Trump said the call reached a “very positive conclusion” with both sides agreeing to talks to prevent an all-out trade war over tariffs and global rare earth supplies
By: India Weekly
US PRESIDENT DONALD TRUMP and Chinese leader Xi Jinping spoke on the phone on Thursday (5), and the two leaders agreed to meet in person at a later date.
“The call lasted approximately one and a half hours and resulted in a very positive conclusion for both countries,” Trump said on Truth Social.
“President Xi graciously invited the First Lady and me to visit China, and I reciprocated. As Presidents of two Great Nations, this is something that we both look forward to doing,” he added.

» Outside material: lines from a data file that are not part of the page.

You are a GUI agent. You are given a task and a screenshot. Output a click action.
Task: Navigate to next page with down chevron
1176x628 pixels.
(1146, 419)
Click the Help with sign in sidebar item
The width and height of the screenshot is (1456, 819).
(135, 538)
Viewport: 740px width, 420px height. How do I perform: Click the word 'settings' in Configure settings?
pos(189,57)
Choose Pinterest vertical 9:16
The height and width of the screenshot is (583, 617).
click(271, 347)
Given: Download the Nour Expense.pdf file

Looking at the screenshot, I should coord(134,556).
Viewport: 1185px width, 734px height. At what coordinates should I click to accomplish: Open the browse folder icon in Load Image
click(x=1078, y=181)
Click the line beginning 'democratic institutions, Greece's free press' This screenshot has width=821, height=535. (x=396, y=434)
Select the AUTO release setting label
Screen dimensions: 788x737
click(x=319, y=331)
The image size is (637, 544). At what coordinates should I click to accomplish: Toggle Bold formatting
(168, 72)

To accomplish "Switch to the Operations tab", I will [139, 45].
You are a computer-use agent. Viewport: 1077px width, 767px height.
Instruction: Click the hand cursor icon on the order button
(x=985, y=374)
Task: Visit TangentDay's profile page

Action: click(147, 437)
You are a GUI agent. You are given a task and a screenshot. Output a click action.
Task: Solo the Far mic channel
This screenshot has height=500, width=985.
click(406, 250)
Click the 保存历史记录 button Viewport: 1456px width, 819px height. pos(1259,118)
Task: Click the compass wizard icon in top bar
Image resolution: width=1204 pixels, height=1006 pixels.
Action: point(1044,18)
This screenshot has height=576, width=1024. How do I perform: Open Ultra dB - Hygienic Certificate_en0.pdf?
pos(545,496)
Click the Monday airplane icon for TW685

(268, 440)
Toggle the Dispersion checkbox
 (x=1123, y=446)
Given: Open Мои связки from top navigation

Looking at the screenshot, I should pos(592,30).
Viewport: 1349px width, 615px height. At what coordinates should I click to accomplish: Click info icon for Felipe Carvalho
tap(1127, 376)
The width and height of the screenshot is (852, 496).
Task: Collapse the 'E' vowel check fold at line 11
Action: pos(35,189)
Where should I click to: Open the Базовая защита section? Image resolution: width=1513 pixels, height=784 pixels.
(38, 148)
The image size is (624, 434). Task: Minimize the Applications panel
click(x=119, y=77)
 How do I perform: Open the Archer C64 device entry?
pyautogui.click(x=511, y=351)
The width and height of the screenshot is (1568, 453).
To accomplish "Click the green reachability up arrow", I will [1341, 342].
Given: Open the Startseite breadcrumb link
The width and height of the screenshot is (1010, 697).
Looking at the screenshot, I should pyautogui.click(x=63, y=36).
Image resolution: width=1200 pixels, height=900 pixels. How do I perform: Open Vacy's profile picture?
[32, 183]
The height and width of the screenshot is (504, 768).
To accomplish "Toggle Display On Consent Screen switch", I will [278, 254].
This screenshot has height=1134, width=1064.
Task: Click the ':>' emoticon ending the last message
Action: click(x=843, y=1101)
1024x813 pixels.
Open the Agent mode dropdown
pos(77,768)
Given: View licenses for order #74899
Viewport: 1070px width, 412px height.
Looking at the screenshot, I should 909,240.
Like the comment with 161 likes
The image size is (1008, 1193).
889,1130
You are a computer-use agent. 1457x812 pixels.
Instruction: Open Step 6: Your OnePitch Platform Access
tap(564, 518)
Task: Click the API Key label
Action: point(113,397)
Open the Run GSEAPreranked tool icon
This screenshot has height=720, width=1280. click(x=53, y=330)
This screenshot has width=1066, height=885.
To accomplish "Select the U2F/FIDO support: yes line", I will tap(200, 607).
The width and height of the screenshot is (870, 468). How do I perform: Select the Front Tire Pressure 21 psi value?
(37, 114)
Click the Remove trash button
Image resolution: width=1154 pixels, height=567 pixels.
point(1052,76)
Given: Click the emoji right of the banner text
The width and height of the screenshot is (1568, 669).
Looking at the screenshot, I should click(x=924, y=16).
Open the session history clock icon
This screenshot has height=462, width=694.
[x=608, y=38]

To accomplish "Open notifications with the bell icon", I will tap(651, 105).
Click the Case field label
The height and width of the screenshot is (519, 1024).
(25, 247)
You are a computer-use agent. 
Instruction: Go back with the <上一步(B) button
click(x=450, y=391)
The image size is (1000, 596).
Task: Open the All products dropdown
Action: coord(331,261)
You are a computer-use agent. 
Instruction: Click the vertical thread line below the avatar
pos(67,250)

Trump said they would announce the time and place later.
Trump said the call reached a “very positive conclusion” with both sides agreeing to talks to prevent an all-out trade war over tariffs and global rare earth supplies.
But the leaders did not discuss Russia’s invasion of Ukraine, Trump said, despite long-standing US hopes that Beijing could exert influence over Moscow to end the war.
“The conversation was focused almost entirely on TRADE,” said Trump, adding that they hoped to have resolved issues over crucial rare earth minerals used in tech products.
Relations between Beijing and Washington have been fraught since April, when Trump introduced sweeping worldwide tariffs that targeted China most heavily.
At one point, the United States hit China with additional levies of 145 per cent on its goods as both sides engaged in tit-for-tat escalation.
China’s countermeasures on US goods reached 125 per cent.
Trump had described Xi as recently as Wednesday as “extremely hard to make a deal with.”
Chinese state media said Trump had requested the call. There was no immediate confirmation from the White House.
In its more restrained readout, Beijing said that relations needed more work.
“Correcting the course of the big ship of Sino-US relations requires us to steer well and set the direction, especially to eliminate all kinds of interference and even destruction, which is particularly important,” Xi told Trump, according to state news agency Xinhua.
The agency reported that the pair discussed the self-ruled democratic island of Taiwan, which China claims as part of its territory and has threatened to seize by force.
Xi warned his US counterpart that Washington should handle the issue “with caution” to avoid Taiwanese separatists “dragging China and the United States into the danger of conflict,” Xinhua said.
This comes just days after US defence secretary Pete Hegseth said China posed an “imminent” threat to the self-governed island.
Hegseth told the Shangri-la Dialogue in Singapore that Beijing was “credibly preparing to potentially use military force to alter the balance of power”.
Until Thursday, the two leaders had not had any confirmed contact since the Republican returned to power in January, despite frequent claims by the US president that such a call was imminent.
Beijing and Washington agreed in Geneva last month to slash their staggeringly high tariffs for 90 days, but the two sides have since traded blame for derailing the deal.
Trump argued last week that China had “totally violated” the terms, without providing further details.
China’s commerce ministry hit back by saying the Trump administration had introduced “discriminatory restrictive measures,” including revoking some Chinese student visas in the United States.
Trump has separately ramped up tensions with other trade partners, including the European Union, by vowing to double global tariffs on steel and aluminum to 50 per cent from Wednesday.
China’s decision in April to suspend exports of a wide range of critical minerals and magnets continues to disrupt supplies needed by automakers, computer chip manufacturers and military contractors around the world.
Beijing sees mineral exports as a source of leverage – halting those exports could put domestic political pressure on the Republican U.S. president if economic growth sags because companies cannot make mineral-powered products.